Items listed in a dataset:
◆ ◆ ◆ ◆
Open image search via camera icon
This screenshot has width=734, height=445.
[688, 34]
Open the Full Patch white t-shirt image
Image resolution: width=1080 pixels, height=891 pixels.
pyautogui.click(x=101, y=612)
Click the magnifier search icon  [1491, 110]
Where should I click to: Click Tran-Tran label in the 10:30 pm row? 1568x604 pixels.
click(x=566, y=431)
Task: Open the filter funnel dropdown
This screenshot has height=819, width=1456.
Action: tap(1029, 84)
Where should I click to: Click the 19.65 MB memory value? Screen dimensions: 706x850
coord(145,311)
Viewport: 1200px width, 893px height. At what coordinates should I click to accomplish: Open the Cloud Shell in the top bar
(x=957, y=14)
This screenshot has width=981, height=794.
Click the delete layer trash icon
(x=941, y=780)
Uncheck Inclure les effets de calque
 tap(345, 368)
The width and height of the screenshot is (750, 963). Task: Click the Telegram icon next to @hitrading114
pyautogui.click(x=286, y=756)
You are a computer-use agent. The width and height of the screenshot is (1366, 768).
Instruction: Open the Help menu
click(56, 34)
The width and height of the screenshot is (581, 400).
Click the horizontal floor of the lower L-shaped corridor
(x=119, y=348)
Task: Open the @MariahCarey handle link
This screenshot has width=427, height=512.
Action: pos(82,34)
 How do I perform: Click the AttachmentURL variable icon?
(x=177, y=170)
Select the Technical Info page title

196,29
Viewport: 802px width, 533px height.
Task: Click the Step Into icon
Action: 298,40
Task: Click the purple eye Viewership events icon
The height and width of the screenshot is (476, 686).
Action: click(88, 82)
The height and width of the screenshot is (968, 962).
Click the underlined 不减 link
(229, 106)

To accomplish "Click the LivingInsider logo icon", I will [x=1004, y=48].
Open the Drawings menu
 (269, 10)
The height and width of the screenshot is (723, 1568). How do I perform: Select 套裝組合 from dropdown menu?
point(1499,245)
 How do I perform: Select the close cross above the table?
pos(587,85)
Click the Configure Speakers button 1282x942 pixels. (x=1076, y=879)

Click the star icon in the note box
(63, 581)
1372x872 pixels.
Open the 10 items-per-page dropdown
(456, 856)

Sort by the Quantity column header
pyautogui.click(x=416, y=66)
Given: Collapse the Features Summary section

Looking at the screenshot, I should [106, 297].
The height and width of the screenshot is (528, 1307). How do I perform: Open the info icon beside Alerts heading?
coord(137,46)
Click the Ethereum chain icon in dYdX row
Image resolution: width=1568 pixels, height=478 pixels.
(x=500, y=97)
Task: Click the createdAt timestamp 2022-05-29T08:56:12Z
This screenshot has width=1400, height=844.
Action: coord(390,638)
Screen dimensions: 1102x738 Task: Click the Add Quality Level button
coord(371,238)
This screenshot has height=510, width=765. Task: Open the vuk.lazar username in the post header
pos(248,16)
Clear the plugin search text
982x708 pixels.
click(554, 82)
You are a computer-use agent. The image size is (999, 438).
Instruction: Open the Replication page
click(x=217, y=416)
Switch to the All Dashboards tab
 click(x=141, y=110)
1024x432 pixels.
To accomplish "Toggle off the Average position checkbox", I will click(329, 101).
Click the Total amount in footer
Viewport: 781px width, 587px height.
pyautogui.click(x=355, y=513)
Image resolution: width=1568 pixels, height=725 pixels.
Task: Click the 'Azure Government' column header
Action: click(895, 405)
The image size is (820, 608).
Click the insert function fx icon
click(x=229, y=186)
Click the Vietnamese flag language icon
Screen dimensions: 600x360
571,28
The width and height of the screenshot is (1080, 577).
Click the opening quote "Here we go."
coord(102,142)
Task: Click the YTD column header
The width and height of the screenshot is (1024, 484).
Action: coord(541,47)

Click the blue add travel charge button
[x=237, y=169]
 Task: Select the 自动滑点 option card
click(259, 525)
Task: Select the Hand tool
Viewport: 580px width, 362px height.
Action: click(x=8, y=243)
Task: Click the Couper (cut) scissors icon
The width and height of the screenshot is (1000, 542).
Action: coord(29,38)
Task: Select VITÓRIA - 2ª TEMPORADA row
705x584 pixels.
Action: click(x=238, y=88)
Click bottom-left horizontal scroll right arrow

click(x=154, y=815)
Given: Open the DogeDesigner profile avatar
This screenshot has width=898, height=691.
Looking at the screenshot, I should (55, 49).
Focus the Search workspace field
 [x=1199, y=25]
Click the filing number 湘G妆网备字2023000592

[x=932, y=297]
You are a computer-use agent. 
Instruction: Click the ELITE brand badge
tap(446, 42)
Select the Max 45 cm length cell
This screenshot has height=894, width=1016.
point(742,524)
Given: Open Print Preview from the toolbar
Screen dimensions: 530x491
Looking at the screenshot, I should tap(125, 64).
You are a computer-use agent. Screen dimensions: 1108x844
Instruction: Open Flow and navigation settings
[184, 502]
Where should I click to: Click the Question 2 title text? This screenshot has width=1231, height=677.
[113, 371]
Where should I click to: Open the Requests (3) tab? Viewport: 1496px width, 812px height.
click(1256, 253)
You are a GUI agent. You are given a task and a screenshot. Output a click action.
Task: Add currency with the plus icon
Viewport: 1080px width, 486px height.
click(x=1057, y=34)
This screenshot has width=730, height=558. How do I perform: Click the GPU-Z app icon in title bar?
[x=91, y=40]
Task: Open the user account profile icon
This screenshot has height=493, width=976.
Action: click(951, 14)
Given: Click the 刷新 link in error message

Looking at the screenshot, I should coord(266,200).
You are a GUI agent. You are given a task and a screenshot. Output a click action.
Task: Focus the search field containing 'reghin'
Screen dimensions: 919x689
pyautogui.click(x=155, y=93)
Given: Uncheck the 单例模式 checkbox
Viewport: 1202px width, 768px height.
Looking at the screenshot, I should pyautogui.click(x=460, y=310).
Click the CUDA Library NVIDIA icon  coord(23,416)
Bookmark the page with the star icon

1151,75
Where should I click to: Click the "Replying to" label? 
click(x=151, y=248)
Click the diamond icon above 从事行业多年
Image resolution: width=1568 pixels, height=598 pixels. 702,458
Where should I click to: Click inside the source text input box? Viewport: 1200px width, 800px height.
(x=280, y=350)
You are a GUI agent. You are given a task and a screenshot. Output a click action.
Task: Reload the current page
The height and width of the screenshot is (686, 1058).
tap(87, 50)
◆ ◆ ◆ ◆
Reproduce all of the records above verbatim, line for line.

Output of the exercise:
Open image search via camera icon
This screenshot has width=734, height=445.
[688, 34]
Open the Full Patch white t-shirt image
Image resolution: width=1080 pixels, height=891 pixels.
pyautogui.click(x=101, y=612)
Click the magnifier search icon  [1491, 110]
Where should I click to: Click Tran-Tran label in the 10:30 pm row? 1568x604 pixels.
click(x=566, y=431)
Task: Open the filter funnel dropdown
This screenshot has height=819, width=1456.
Action: tap(1029, 84)
Where should I click to: Click the 19.65 MB memory value? Screen dimensions: 706x850
coord(145,311)
Viewport: 1200px width, 893px height. At what coordinates should I click to accomplish: Open the Cloud Shell in the top bar
(x=957, y=14)
This screenshot has width=981, height=794.
Click the delete layer trash icon
(x=941, y=780)
Uncheck Inclure les effets de calque
 tap(345, 368)
The width and height of the screenshot is (750, 963). Task: Click the Telegram icon next to @hitrading114
pyautogui.click(x=286, y=756)
You are a computer-use agent. The width and height of the screenshot is (1366, 768).
Instruction: Open the Help menu
click(56, 34)
The width and height of the screenshot is (581, 400).
Click the horizontal floor of the lower L-shaped corridor
(x=119, y=348)
Task: Open the @MariahCarey handle link
This screenshot has width=427, height=512.
Action: pos(82,34)
 How do I perform: Click the AttachmentURL variable icon?
(x=177, y=170)
Select the Technical Info page title

196,29
Viewport: 802px width, 533px height.
Task: Click the Step Into icon
Action: 298,40
Task: Click the purple eye Viewership events icon
The height and width of the screenshot is (476, 686).
Action: click(88, 82)
The height and width of the screenshot is (968, 962).
Click the underlined 不减 link
(229, 106)

To accomplish "Click the LivingInsider logo icon", I will [x=1004, y=48].
Open the Drawings menu
 (269, 10)
The height and width of the screenshot is (723, 1568). How do I perform: Select 套裝組合 from dropdown menu?
point(1499,245)
 How do I perform: Select the close cross above the table?
pos(587,85)
Click the Configure Speakers button 1282x942 pixels. (x=1076, y=879)

Click the star icon in the note box
(63, 581)
1372x872 pixels.
Open the 10 items-per-page dropdown
(456, 856)

Sort by the Quantity column header
pyautogui.click(x=416, y=66)
Given: Collapse the Features Summary section

Looking at the screenshot, I should [106, 297].
The height and width of the screenshot is (528, 1307). How do I perform: Open the info icon beside Alerts heading?
coord(137,46)
Click the Ethereum chain icon in dYdX row
Image resolution: width=1568 pixels, height=478 pixels.
(x=500, y=97)
Task: Click the createdAt timestamp 2022-05-29T08:56:12Z
This screenshot has width=1400, height=844.
Action: coord(390,638)
Screen dimensions: 1102x738 Task: Click the Add Quality Level button
coord(371,238)
This screenshot has height=510, width=765. Task: Open the vuk.lazar username in the post header
pos(248,16)
Clear the plugin search text
982x708 pixels.
click(554, 82)
You are a computer-use agent. The image size is (999, 438).
Instruction: Open the Replication page
click(x=217, y=416)
Switch to the All Dashboards tab
 click(x=141, y=110)
1024x432 pixels.
To accomplish "Toggle off the Average position checkbox", I will click(329, 101).
Click the Total amount in footer
Viewport: 781px width, 587px height.
pyautogui.click(x=355, y=513)
Image resolution: width=1568 pixels, height=725 pixels.
Task: Click the 'Azure Government' column header
Action: click(895, 405)
The image size is (820, 608).
Click the insert function fx icon
click(x=229, y=186)
Click the Vietnamese flag language icon
Screen dimensions: 600x360
571,28
The width and height of the screenshot is (1080, 577).
Click the opening quote "Here we go."
coord(102,142)
Task: Click the YTD column header
The width and height of the screenshot is (1024, 484).
Action: coord(541,47)

Click the blue add travel charge button
[x=237, y=169]
 Task: Select the 自动滑点 option card
click(259, 525)
Task: Select the Hand tool
Viewport: 580px width, 362px height.
Action: click(x=8, y=243)
Task: Click the Couper (cut) scissors icon
The width and height of the screenshot is (1000, 542).
Action: coord(29,38)
Task: Select VITÓRIA - 2ª TEMPORADA row
705x584 pixels.
Action: click(x=238, y=88)
Click bottom-left horizontal scroll right arrow

click(x=154, y=815)
Given: Open the DogeDesigner profile avatar
This screenshot has width=898, height=691.
Looking at the screenshot, I should (55, 49).
Focus the Search workspace field
 [x=1199, y=25]
Click the filing number 湘G妆网备字2023000592

[x=932, y=297]
You are a computer-use agent. 
Instruction: Click the ELITE brand badge
tap(446, 42)
Select the Max 45 cm length cell
This screenshot has height=894, width=1016.
point(742,524)
Given: Open Print Preview from the toolbar
Screen dimensions: 530x491
Looking at the screenshot, I should tap(125, 64).
You are a computer-use agent. Screen dimensions: 1108x844
Instruction: Open Flow and navigation settings
[184, 502]
Where should I click to: Click the Question 2 title text? This screenshot has width=1231, height=677.
[113, 371]
Where should I click to: Open the Requests (3) tab? Viewport: 1496px width, 812px height.
click(1256, 253)
You are a GUI agent. You are given a task and a screenshot. Output a click action.
Task: Add currency with the plus icon
Viewport: 1080px width, 486px height.
click(x=1057, y=34)
This screenshot has width=730, height=558. How do I perform: Click the GPU-Z app icon in title bar?
[x=91, y=40]
Task: Open the user account profile icon
This screenshot has height=493, width=976.
Action: click(951, 14)
Given: Click the 刷新 link in error message

Looking at the screenshot, I should coord(266,200).
You are a GUI agent. You are given a task and a screenshot. Output a click action.
Task: Focus the search field containing 'reghin'
Screen dimensions: 919x689
pyautogui.click(x=155, y=93)
Given: Uncheck the 单例模式 checkbox
Viewport: 1202px width, 768px height.
Looking at the screenshot, I should pyautogui.click(x=460, y=310).
Click the CUDA Library NVIDIA icon  coord(23,416)
Bookmark the page with the star icon

1151,75
Where should I click to: Click the "Replying to" label? 
click(x=151, y=248)
Click the diamond icon above 从事行业多年
Image resolution: width=1568 pixels, height=598 pixels. 702,458
Where should I click to: Click inside the source text input box? Viewport: 1200px width, 800px height.
(x=280, y=350)
You are a GUI agent. You are given a task and a screenshot. Output a click action.
Task: Reload the current page
The height and width of the screenshot is (686, 1058).
tap(87, 50)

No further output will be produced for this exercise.